Maybe it’s an age thing but I now identify much more with her than either Rebecca or Mrs de Winter. In fact I recently discovered that Judith Anderson, who played Hitchcock’s Mrs Danvers, was six years younger than I am now.
Ben Wheatley’s new adaptation of Daphne Du Maurier’s classic 1938 novel arrives on Netflix next month – you can watch the trailer below.
A shy young girl marries Max de Winter, an older, wealthy Englishman she meets while working as a rich woman’s companion in Europe. He takes her back to Manderley, his English stately home; though once there she is haunted (not literally) by the presence of his late first wife, the beautiful, vicious and much-loved Rebecca. Maxim’s housekeeper Mrs Danvers adored Rebecca and despises the new and very green Mrs de Winter.

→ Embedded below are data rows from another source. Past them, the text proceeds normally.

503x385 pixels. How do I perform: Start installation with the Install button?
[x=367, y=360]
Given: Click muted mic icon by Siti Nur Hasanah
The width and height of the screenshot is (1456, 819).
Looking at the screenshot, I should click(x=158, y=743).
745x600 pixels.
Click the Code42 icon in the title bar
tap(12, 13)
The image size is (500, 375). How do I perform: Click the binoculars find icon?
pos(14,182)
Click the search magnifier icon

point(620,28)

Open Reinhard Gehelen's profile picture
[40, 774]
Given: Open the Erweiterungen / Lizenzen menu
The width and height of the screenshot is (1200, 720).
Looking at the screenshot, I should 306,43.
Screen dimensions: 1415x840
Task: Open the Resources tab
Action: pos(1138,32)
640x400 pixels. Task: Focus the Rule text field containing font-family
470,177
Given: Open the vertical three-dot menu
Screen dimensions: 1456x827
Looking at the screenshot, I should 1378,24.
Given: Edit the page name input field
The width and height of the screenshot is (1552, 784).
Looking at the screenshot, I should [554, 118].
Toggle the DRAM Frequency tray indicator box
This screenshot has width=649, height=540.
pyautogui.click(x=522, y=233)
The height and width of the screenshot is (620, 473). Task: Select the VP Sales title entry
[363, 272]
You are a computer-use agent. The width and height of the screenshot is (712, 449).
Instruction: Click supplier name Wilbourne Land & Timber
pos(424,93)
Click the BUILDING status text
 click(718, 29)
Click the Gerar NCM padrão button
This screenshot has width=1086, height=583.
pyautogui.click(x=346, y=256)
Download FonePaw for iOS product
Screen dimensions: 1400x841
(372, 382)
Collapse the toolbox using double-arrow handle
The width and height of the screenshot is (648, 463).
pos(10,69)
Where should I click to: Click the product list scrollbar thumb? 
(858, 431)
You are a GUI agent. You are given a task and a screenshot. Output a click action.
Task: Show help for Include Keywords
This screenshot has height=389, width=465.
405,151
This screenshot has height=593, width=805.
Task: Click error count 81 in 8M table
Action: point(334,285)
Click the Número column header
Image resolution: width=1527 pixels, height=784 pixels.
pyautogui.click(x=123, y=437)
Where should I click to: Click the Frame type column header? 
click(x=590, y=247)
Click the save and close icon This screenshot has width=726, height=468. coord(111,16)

In the book the narrator (and new Mrs de Winter – we never find out her name) is mousy and out of place, though Lily James seems rather self-possessed in this trailer. There’s also no Rebecca listed in the IMDB cast list, so presumably like Alfred Hitchcock’s 1940 film there are no flashbacks to her death and what led up to it. (Though Wheatley’s is definitely NOT a remake of the Hitchcock movie.)

“New” Rebecca is out in Netflix on 21 October, so we only have six weeks to wait before finding out if Mrs Danvers was in love with Rebecca, whether Lily James is an engaging heroine or we want Mrs D to persuade her to jump out of the window, and why Maxim is wearing that hideous mustard suit.